They had a great computer mockup of a supposed aerial view of Atlantis,
though. Not to forget that the wondrous JRR Tolkien had a great interest in
Atlantis, had a recurrent dream of its drowning, and recreated it as
And I liked the part about one of my favorite weird women, Helena Petrovna
Blavatsky. We saw the great photo of her (those =eyes=!), and saw a wild
impersonation by an actress who was quite good but didn't have the fully
frizzy hair of HPB. Also photos and impersonation of her colleague Col.
Olcott, who had one of the Beards of the Century.
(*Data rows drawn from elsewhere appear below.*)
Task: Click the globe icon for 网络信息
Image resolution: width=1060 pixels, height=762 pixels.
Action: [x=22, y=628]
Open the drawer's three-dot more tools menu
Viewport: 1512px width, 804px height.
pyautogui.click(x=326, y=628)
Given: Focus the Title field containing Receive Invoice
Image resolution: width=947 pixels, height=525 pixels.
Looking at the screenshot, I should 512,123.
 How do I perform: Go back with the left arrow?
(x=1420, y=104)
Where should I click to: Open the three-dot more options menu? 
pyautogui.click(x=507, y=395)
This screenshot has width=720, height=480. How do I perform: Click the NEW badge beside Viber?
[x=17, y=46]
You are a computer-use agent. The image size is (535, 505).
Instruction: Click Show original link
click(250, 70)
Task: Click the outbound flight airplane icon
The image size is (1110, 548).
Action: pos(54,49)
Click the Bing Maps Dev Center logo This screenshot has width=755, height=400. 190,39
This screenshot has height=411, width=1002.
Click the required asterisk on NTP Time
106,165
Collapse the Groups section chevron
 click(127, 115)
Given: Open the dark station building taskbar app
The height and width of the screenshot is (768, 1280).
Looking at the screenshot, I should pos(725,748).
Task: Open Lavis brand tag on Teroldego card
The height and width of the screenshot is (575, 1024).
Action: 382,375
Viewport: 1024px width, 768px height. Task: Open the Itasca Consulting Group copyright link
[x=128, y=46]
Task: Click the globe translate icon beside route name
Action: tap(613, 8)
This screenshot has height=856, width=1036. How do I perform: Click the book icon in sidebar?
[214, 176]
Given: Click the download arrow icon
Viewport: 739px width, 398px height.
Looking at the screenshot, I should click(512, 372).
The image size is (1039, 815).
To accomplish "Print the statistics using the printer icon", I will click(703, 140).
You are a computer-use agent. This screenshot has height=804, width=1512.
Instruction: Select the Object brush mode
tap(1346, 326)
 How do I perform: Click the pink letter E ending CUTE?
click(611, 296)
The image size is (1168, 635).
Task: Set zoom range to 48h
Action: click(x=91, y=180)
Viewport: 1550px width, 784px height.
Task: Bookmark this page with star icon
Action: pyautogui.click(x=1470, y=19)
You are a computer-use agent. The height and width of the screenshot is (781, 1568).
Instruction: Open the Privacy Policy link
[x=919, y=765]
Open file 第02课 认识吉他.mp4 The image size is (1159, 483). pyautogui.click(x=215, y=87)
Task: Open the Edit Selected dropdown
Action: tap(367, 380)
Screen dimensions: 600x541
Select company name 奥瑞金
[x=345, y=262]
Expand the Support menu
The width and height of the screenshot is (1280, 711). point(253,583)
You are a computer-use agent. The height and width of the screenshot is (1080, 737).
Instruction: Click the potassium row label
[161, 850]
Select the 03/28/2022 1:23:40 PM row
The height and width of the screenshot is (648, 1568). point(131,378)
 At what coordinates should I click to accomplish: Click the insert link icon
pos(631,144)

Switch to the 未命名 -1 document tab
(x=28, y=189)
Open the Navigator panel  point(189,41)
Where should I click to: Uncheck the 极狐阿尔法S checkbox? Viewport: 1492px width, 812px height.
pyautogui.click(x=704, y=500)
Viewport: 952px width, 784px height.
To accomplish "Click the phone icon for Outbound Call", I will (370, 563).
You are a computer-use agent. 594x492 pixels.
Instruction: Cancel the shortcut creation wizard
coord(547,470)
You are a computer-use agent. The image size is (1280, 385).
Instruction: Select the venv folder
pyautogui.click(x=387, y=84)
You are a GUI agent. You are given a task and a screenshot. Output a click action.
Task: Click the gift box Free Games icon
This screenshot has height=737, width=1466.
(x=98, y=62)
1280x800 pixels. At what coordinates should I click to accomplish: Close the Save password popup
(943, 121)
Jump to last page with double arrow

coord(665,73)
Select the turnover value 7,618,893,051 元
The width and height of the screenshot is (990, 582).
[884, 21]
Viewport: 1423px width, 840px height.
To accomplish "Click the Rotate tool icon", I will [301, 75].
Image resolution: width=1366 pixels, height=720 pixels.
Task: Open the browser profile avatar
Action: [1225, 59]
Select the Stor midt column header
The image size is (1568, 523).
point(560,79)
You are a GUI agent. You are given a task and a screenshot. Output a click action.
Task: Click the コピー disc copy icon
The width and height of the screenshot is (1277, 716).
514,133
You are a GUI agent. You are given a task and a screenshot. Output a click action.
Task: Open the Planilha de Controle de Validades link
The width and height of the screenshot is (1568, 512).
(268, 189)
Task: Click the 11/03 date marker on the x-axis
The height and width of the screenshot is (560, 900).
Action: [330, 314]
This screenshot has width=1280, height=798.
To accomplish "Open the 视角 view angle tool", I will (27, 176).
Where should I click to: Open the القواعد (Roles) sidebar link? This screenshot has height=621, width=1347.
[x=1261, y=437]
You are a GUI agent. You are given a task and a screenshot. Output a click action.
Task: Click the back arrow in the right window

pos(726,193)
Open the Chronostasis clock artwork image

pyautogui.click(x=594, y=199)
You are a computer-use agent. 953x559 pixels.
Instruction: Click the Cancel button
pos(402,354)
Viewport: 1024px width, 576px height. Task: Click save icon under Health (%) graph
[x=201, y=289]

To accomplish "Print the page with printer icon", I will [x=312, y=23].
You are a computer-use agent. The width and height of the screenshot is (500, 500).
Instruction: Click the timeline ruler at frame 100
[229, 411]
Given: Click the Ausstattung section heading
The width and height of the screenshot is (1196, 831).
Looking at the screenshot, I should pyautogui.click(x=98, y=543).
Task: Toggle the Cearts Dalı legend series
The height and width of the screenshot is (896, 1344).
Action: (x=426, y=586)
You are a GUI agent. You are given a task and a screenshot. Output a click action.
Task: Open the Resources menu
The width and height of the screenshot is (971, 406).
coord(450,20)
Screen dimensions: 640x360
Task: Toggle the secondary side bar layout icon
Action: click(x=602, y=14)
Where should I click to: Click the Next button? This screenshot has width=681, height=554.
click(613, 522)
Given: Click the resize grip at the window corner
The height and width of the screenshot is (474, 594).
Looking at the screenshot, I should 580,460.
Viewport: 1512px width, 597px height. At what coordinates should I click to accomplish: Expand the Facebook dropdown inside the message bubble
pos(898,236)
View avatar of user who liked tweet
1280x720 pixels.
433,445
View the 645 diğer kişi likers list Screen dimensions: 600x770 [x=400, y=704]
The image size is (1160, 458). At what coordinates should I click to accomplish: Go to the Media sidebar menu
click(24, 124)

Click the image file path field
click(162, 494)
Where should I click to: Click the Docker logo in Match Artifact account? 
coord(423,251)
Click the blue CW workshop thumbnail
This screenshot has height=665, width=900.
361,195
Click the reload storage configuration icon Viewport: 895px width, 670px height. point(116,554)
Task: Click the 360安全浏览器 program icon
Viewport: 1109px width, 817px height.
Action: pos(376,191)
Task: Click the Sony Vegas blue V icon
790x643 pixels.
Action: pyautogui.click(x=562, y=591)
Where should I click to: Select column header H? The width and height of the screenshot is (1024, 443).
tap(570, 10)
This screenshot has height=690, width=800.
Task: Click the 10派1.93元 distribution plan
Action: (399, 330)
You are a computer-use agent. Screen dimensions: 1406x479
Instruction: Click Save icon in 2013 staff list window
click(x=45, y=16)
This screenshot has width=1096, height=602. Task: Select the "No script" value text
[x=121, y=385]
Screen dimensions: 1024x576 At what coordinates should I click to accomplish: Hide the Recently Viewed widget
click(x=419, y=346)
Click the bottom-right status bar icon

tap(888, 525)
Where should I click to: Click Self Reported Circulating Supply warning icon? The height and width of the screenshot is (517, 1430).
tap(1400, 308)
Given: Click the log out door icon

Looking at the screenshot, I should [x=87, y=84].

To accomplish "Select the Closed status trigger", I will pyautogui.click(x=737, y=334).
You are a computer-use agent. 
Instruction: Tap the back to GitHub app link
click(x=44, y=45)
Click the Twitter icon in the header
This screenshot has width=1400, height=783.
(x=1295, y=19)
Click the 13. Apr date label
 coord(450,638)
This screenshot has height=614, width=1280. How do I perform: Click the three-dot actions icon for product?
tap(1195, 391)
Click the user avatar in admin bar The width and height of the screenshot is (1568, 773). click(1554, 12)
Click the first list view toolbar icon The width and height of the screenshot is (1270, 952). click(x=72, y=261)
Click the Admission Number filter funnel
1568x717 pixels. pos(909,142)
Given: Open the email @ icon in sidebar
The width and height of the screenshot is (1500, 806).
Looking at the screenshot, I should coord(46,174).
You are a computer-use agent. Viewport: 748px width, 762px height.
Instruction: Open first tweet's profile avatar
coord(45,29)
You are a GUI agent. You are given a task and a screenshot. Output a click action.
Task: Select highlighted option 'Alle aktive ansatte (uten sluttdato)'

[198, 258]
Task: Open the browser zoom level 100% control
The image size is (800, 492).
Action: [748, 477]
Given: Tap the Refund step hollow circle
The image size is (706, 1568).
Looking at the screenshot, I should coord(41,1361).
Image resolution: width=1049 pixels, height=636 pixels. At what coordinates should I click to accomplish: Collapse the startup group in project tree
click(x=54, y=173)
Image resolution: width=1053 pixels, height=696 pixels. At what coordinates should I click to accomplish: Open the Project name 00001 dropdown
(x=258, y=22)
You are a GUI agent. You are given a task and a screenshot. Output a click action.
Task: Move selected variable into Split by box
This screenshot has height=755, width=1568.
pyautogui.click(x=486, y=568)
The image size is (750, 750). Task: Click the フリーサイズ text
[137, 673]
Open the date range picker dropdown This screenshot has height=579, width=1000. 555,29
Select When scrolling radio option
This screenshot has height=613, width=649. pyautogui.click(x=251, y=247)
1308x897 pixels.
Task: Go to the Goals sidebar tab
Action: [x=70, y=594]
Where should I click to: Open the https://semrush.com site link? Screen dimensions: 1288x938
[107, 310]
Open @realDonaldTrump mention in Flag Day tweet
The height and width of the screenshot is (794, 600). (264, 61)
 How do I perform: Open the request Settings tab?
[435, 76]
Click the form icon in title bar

This subject had my attention from an early age. My great-aunt used to send
me copies of THE MAGAZINE OF NATURAL HISTORY, passed along to her by her
boss. It was rather like the SMITHSONIAN today in size, glorious color
illustrations, and level of intellectual interest. One issue included an
article about Atlantis, Mu and Lost Continents in general, by L. Sprague de
Camp, whom I later met as a science fiction writer. It took up Plato,
Donnelly, and Churchward (the guy who invented Mu/Lemuria) and others,
dispatching them with a good deal more skepticism than did the A&E show.
Anyway, I loved it and I think once wrote a paper for school based on it -
and was able to get copies of the Donnelly and Churchward books, I cannot now
imagine from where. Maybe the public library even actually owned them.
Mary Renault used the Santorini volcano/fall of Crete thesis in her wonderful
novel, THE KING MUST DIE.
I'm going to start calling my gold serpent ring bought on Santorini/Thera my
"ring from Atlantis."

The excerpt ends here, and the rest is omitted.